Extend the personal post below about a call from an FBI agent, picking up right after its last sentence.

• **Given passage**
-*-

Letting It All Out

There has been a lot on my shoulders lately and I thought this would be a good time to get something off my chest. About little over three months ago I wrote a post “Maybe it is Time to Quit”, which was a reaction too something that happened to me the day before. So, I feel that I need to tell my story and maybe get past it.

Well, it was the day before Rash Hashanah. I actually was on pin and needs that day because my Rabbi invited me to the Rash Hashanah service on Friday night and I wanted to go badly. Unfortunately, I was more nervous about the day after.

Anyway, I was at work and I got a call from my wife. She was extremely mad at me and told me that I need to call an FBI agent (from the Anti-Terrorist Task Force no less) immediately. I called the very polite FBI agent and cleared up the misunderstanding in about 5 minutes.

-*-

• **Given information**
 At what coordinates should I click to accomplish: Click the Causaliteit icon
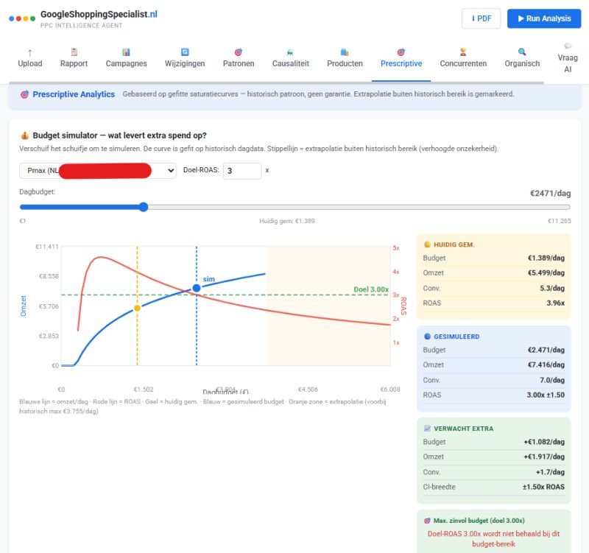click(290, 53)
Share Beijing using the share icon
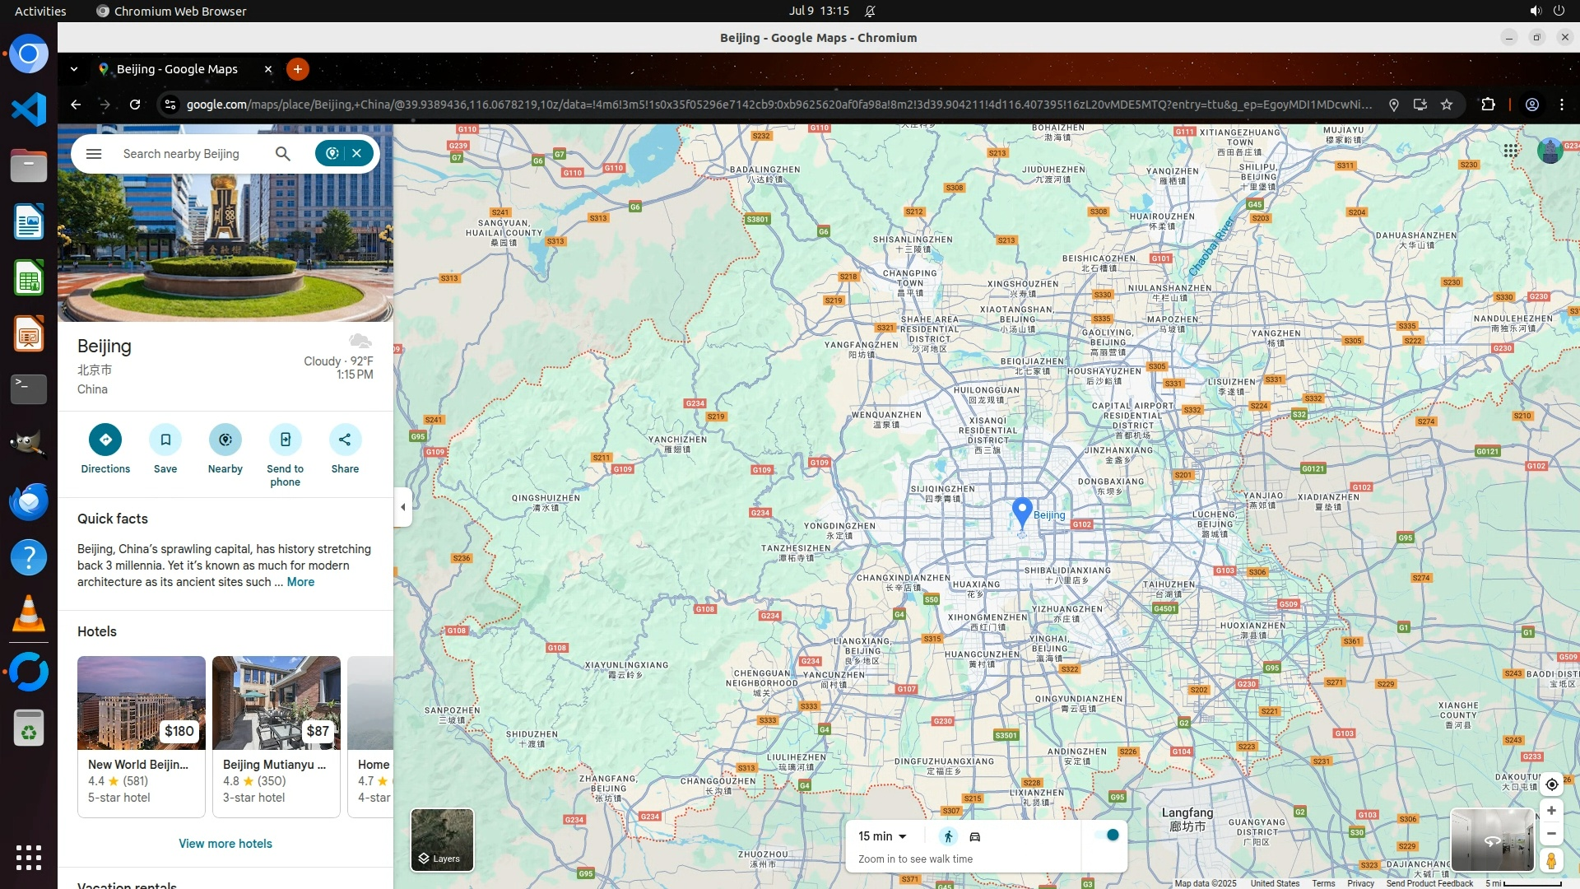 [345, 440]
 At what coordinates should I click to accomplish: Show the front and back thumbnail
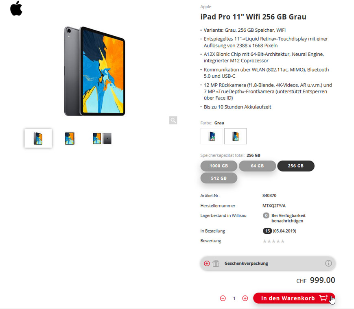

-*-

• **The response**
I thought it would be cool for my blog to post some pictures of the local synagogue in Bloomington IL, while I was visiting. My wife was on work related business and my son and I set out to get a photo of the synagogue. It was about lunch time when I arrived and the Temple secretary was just leaving. I walked up to her and told her my intentions and she seemed fine with it, even offered to let me take pictures of their court yard. Unfortunately, I was in a bit of a rush because I needed to get my wife some lunch and my son had fallen asleep in the car. So, I might have come off as a tad suspicious in my activates.  Plus, I did not know what to say, so I kind of fumbled my words a little too much.

It seems that the secretary must have recorded the license plate number when she left and my wife said the FBI agent had photos of me taking the pictures. I guess the worst part of this is that my wife was questions by the FBI agent with no knowledge of me being there.

Of course, when I got home, my wife was not happy with me and kept asking me why I hang around with these people, when it seems obvious to her that they do not want me around. She pretty much told me to knock it off. As I always seem too do, I coward and retreated to my normal position of, “Yes dear.”

As I look back, it does seem a tad bone headed of me to have done this in the first place. I totally forgot that synagogues are in constant threat of terrorism and it probably was not a good idea to visit a synagogue this way. Yeah, I learned that first hand.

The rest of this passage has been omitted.